Species-level responses to climate change constitute the second category of papers on our list.  A group of British and Taiwanese researchers have reassessed [3] range shifts of different species in response to rising temperatures and found statistically significant positive correlations.  Ordered in different taxonomic groups and regions, the median latitudinal and altitudinal migration distances were 16.9 km/decade and 11.0 m/decade, respectively. There is no significant lag in latitudinal species response, whereas there appears to be a significant lag in altitudinal response. Multiple geographic, ecological and physiological constraints are responsible for the range in responses expected across species.  While the precise relationship of how these drivers interact has yet to be completely unpacked, Chen et al. find a near uniform migration away from rising temperatures.  This has wide-ranging implications for the stability of ecosystems, biodiversity, and disease ecology.

Stationary species do not have the option of escaping increased temperatures and so are forced to adapt otherwise. As a recent study [4] has found, elevated temperatures constitute another source of stress to coral reefs – next to ocean acidification – by damaging carbon-delivering symbionts.

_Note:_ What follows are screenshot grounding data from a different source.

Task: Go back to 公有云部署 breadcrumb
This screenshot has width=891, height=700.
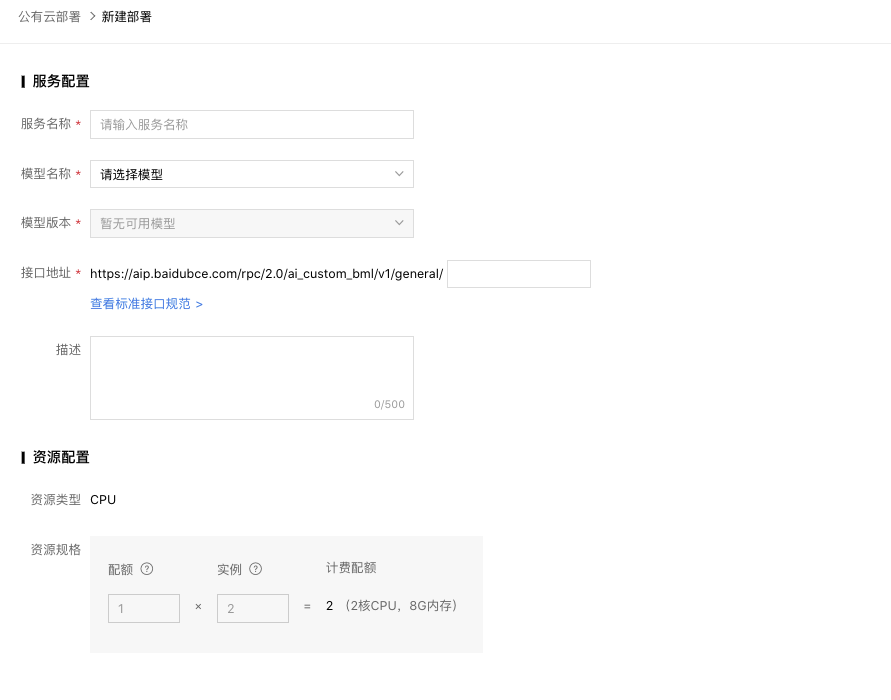Action: [x=49, y=17]
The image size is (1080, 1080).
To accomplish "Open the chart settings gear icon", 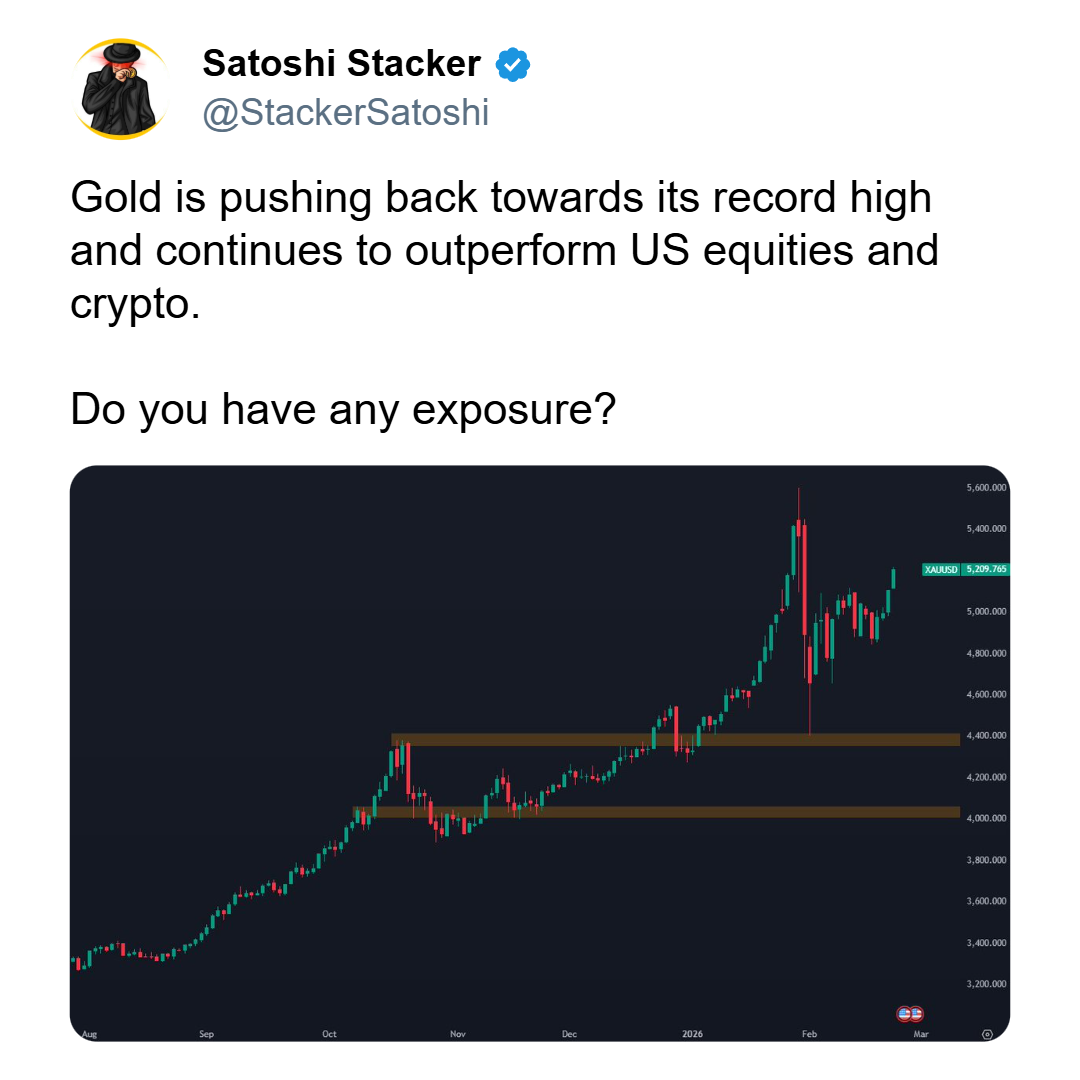I will coord(987,1034).
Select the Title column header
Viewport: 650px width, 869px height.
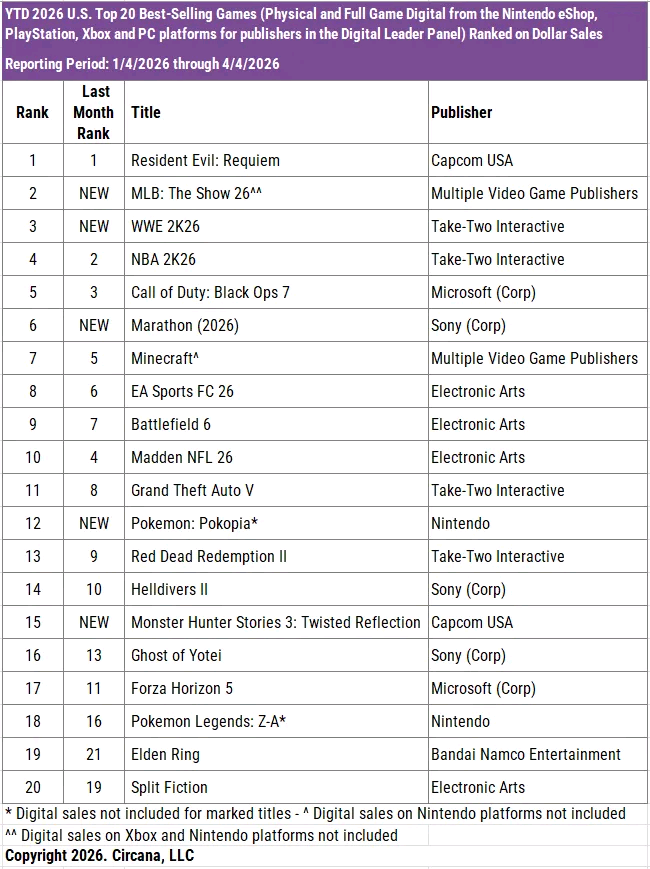click(146, 112)

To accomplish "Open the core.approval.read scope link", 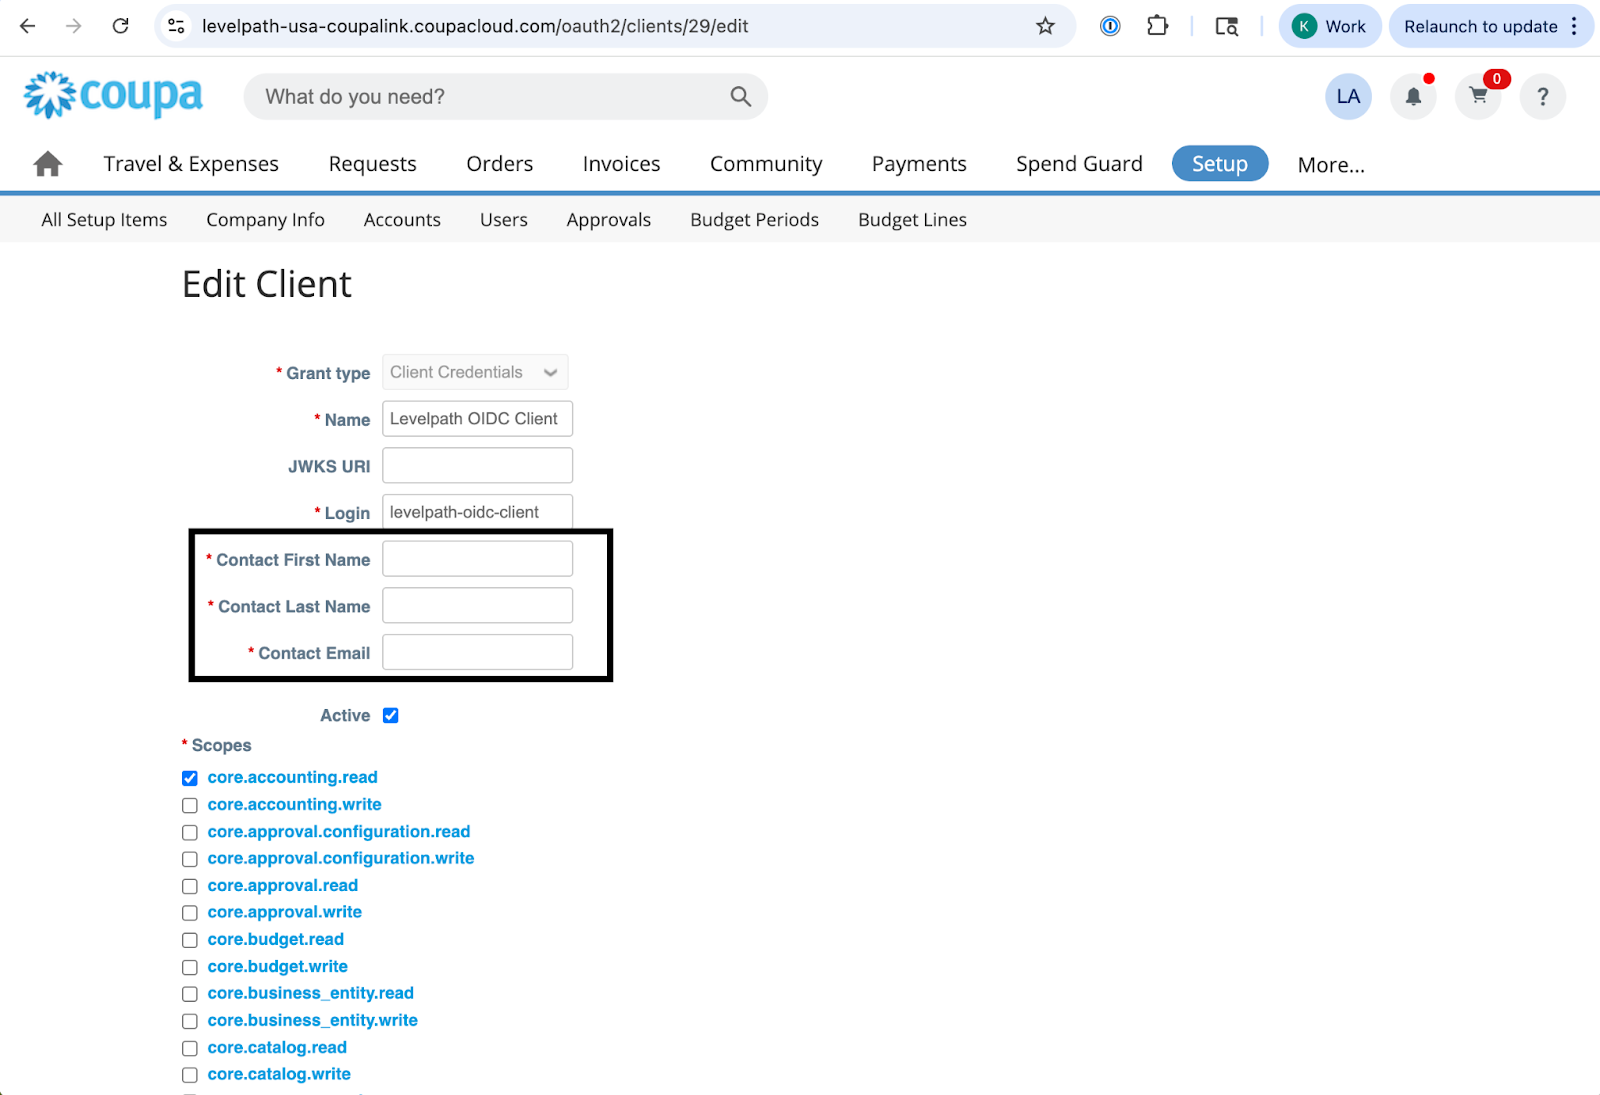I will pyautogui.click(x=283, y=886).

Drawing together previous findings, the strongly heterogeneous and non-linear responses across taxa are attributed to a multitude of interdependent factors, including the speed of warming and acidification, the availability of genetic diversity, energetic constraints, and local physical and biological conditions. The authors conclude that accelerated rates of coral depletion can be expected considering the current CO2 emissions trajectory.  The vital role coral reefs play within marine ecosystems may thus be increasingly compromised in the future.

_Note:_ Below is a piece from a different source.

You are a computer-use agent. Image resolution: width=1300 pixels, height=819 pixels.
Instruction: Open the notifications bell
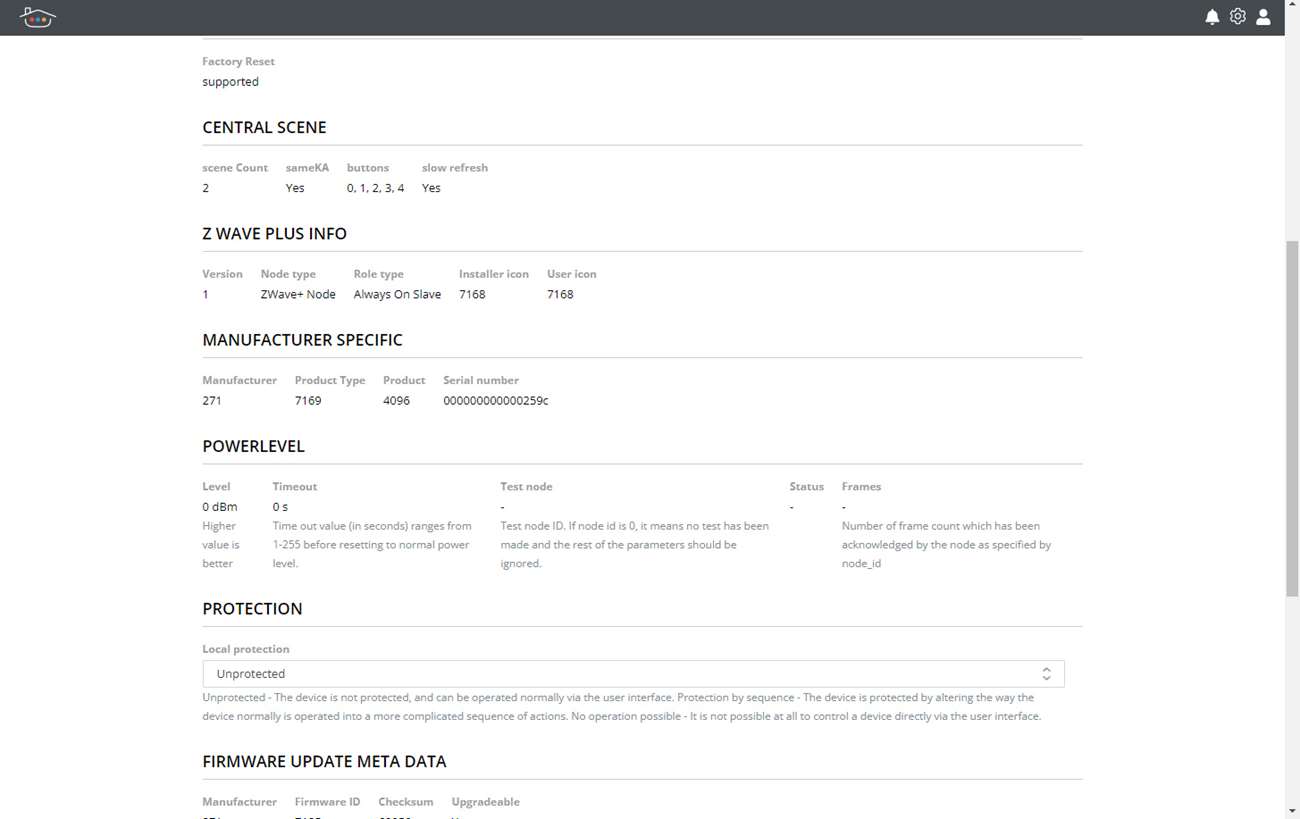(x=1212, y=17)
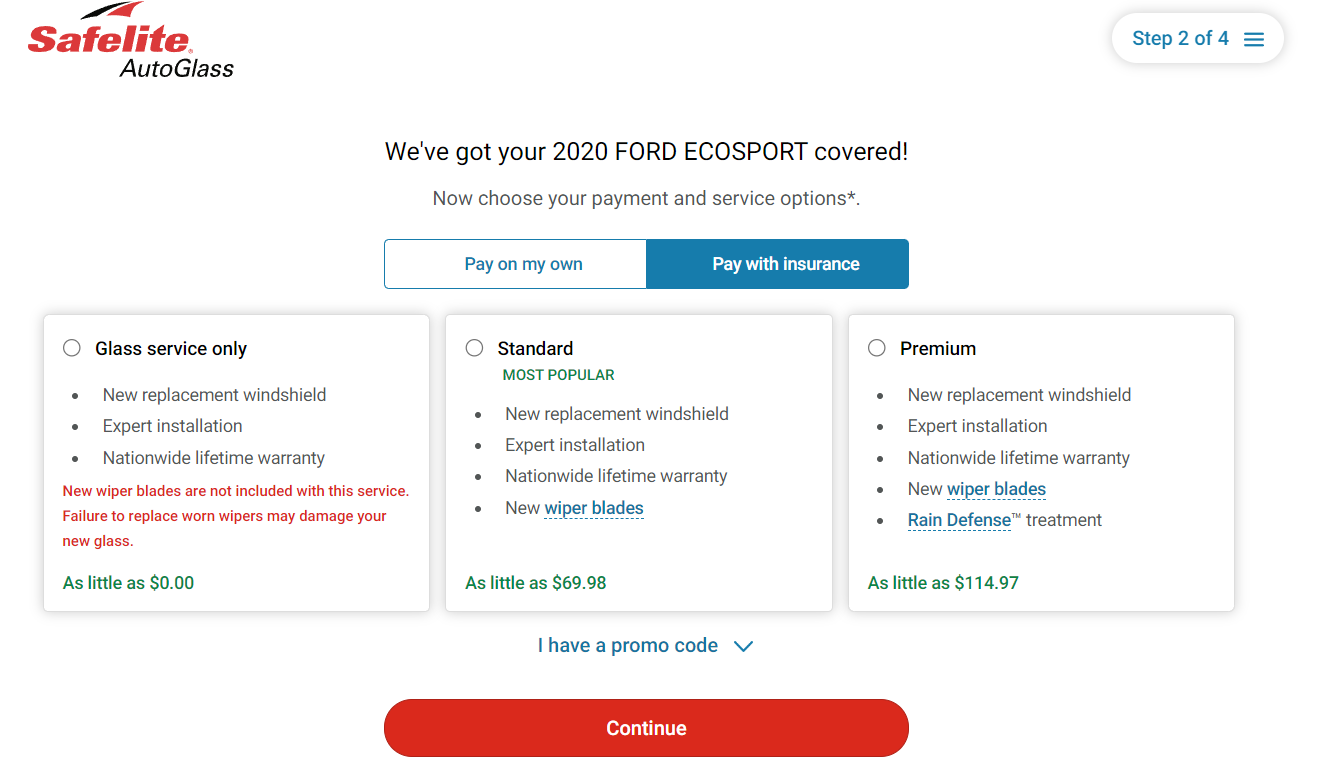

There were two notable papers published in the last year that address direct links between global climate change and human impacts.  Hsiang et al. [5] assert that the El Niño Southern Oscillation (ENSO) has driven civil conflicts in the past, particularly in regions that are so-called ENSO “teleconnected”.  While the connection between climate and conflict has been anecdotally suggested in the past, this is the first quantitative demonstration of the link with conclusive results. They define their baseline control as the probability of new social conflicts arising during a La Niña event, and show that this doubles in teleconnected areas during an El Niño event. While this study cannot be generalized to include effects of gradual global climate change, it is an important step to understanding how changing environmental conditions can generate social conflict.

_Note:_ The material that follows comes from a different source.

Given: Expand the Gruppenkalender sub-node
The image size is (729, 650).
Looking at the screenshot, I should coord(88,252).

The second paper, by Curtis and Schneider [6], links dynamic population forecasts and climate change projections to estimate demographic shifts at the sub-national scale.  They focus specifically on sea level rise in several coastal counties in the United States on a timespan of 5-30 years. The population of the sample area in 2000 was 12.5 million, with a projected 19.3 million affected by 2030. They find significant spatial variability of impacts on the countywide scale, and that impacts extend to external counties through changing migration streams. This variability may place a disproportionate burden on low-income households with reduced adaptive capacity.  Additional studies using the same methodology would provide key information to development planners and governments in a changing global environment.


1.         Pan, Y., et al., A Large and Persistent Carbon Sink in the World's Forests. Science, 2011. 333(6045): p. 988-993.
2.         Xiao, Z. and C. Ximing, Climate change impacts on global agricultural land availability. Environmental Research Letters, 2011. 6(1): p. 014014.
3.         Chen, I.-C., et al., Rapid Range Shifts of Species Associated with High Levels of Climate Warming. Science, 2011. 333(6045): p. 1024-1026.
4.         Pandolfi, J.M., et al., Projecting Coral Reef Futures Under Global Warming and Ocean Acidification. Science, 2011. 333(6041): p. 418-422.
5.         Hsiang, S.M., K.C. Meng, and M.A. Cane, Civil conflicts are associated with the global climate. Nature, 2011. 476(7361): p. 438-441.
6.         Curtis, K. and A. Schneider, Understanding the demographic implications of climate change: estimates of localized population predictions under future scenarios of sea-level rise. Population & Environment, 2011. 33(1): p. 28-54.